**** Records for processing ****
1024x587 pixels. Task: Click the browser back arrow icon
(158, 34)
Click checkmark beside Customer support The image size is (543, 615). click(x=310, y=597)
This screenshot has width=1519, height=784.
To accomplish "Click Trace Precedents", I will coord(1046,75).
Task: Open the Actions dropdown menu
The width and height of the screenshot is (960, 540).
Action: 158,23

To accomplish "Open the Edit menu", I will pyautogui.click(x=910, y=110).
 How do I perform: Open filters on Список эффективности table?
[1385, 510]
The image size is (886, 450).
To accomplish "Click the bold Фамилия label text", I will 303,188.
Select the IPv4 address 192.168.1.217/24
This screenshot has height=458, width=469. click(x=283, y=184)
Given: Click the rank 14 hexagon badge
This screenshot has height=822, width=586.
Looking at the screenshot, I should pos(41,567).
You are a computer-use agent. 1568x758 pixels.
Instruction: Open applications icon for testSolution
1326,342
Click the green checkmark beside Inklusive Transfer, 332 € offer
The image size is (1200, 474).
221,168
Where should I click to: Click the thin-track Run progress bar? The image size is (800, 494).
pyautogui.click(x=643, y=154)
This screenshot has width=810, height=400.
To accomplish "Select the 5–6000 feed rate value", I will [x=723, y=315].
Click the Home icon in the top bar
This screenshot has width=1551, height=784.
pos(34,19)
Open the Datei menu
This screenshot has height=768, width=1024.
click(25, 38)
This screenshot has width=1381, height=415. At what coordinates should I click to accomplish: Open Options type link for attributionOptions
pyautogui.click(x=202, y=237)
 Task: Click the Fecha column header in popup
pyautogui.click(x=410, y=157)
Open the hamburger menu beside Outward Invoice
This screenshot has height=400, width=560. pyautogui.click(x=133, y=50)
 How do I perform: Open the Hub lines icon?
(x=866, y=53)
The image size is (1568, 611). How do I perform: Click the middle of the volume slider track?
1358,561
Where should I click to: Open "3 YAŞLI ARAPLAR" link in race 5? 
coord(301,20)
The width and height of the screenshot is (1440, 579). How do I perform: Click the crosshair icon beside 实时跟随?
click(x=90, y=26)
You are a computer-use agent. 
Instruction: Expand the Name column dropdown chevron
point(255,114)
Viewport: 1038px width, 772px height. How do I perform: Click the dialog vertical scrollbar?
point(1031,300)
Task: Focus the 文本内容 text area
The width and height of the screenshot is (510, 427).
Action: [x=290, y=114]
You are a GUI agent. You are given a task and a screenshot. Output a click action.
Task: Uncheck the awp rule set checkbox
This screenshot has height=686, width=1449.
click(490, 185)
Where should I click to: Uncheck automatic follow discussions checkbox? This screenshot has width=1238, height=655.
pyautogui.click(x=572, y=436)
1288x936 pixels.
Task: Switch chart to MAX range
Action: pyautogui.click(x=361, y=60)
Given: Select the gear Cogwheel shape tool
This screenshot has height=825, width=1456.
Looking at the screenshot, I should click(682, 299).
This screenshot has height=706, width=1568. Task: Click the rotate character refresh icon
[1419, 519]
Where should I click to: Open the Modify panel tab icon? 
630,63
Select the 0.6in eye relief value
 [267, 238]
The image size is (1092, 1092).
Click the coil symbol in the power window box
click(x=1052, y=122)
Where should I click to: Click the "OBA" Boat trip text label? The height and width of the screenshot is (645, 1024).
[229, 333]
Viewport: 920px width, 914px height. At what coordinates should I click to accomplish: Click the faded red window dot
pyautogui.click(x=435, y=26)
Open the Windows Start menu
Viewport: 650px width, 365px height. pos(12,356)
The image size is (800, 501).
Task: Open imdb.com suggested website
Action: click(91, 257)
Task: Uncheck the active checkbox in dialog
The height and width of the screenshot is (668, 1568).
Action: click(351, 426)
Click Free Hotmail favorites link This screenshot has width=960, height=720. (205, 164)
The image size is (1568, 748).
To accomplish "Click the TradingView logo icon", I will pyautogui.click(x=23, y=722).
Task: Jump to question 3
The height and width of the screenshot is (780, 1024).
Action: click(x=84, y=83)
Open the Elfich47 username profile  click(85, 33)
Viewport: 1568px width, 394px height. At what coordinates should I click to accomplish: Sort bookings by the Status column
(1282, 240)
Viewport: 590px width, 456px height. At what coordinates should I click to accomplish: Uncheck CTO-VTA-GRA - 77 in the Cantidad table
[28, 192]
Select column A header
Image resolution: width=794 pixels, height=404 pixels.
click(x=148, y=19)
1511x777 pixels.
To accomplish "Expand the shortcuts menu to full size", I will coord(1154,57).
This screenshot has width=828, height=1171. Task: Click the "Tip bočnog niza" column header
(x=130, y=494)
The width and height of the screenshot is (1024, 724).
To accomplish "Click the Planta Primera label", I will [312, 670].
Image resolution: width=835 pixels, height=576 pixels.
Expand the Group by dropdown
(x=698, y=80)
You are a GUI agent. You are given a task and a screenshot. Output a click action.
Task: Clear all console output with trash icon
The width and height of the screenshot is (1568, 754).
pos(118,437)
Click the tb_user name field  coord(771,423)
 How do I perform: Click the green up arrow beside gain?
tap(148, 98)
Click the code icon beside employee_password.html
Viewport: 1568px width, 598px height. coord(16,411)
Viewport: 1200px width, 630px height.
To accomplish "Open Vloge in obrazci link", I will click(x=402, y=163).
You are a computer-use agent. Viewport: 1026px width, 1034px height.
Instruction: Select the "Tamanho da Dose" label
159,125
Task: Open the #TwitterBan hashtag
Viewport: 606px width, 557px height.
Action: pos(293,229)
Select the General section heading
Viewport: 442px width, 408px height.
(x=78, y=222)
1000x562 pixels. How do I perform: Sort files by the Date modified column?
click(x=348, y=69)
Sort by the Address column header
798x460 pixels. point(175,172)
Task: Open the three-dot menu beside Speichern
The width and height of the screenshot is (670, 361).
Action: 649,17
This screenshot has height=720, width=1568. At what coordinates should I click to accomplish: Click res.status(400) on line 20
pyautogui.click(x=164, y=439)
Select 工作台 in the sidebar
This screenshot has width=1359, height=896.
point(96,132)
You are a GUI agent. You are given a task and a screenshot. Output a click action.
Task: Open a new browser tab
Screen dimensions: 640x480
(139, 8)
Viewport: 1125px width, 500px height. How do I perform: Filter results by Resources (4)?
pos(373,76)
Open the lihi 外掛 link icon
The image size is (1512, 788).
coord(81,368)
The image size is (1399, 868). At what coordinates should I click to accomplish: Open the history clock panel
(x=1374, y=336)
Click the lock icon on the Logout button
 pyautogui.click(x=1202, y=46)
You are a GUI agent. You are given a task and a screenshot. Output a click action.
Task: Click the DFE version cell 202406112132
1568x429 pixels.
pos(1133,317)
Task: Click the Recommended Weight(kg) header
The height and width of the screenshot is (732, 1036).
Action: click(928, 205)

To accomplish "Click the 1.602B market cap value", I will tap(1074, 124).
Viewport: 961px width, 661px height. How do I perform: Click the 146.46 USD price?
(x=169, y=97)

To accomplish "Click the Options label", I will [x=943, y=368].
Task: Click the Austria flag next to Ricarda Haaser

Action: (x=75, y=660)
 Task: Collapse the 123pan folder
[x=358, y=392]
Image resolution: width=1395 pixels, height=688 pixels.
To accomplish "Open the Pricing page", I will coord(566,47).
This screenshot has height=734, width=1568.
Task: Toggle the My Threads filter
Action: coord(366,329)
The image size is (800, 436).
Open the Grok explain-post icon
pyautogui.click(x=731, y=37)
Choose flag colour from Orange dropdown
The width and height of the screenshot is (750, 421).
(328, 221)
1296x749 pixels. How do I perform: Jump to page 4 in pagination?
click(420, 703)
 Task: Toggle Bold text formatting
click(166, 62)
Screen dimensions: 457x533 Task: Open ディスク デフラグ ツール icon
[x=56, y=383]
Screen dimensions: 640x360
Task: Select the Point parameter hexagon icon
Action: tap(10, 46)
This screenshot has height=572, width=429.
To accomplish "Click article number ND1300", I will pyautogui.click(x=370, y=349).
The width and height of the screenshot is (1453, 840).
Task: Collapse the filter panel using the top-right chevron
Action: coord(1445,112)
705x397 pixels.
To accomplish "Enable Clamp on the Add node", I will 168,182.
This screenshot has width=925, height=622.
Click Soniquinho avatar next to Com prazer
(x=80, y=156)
****
What you are asked to do:
Render the lines above as a Markdown table with the columns Row and Line, starting at the line that contains "This screenshot has width=810, height=400." and ending after the line that contains "click(x=90, y=26)". Number each row and leave out blank lines.

Result of the task:
| Row | Line |
|---|---|
| 1 | This screenshot has width=810, height=400. |
| 2 | To accomplish "Select the 5–6000 feed rate value", I will [x=723, y=315]. |
| 3 | Click the Home icon in the top bar |
| 4 | This screenshot has width=1551, height=784. |
| 5 | pos(34,19) |
| 6 | Open the Datei menu |
| 7 | This screenshot has height=768, width=1024. |
| 8 | click(25, 38) |
| 9 | This screenshot has width=1381, height=415. At what coordinates should I click to accomplish: Open Options type link for attributionOptions |
| 10 | pyautogui.click(x=202, y=237) |
| 11 |  Task: Click the Fecha column header in popup |
| 12 | pyautogui.click(x=410, y=157) |
| 13 | Open the hamburger menu beside Outward Invoice |
| 14 | This screenshot has height=400, width=560. pyautogui.click(x=133, y=50) |
| 15 |  How do I perform: Open the Hub lines icon? |
| 16 | (x=866, y=53) |
| 17 | The image size is (1568, 611). How do I perform: Click the middle of the volume slider track? |
| 18 | 1358,561 |
| 19 | Where should I click to: Open "3 YAŞLI ARAPLAR" link in race 5?  |
| 20 | coord(301,20) |
| 21 | The width and height of the screenshot is (1440, 579). How do I perform: Click the crosshair icon beside 实时跟随? |
| 22 | click(x=90, y=26) |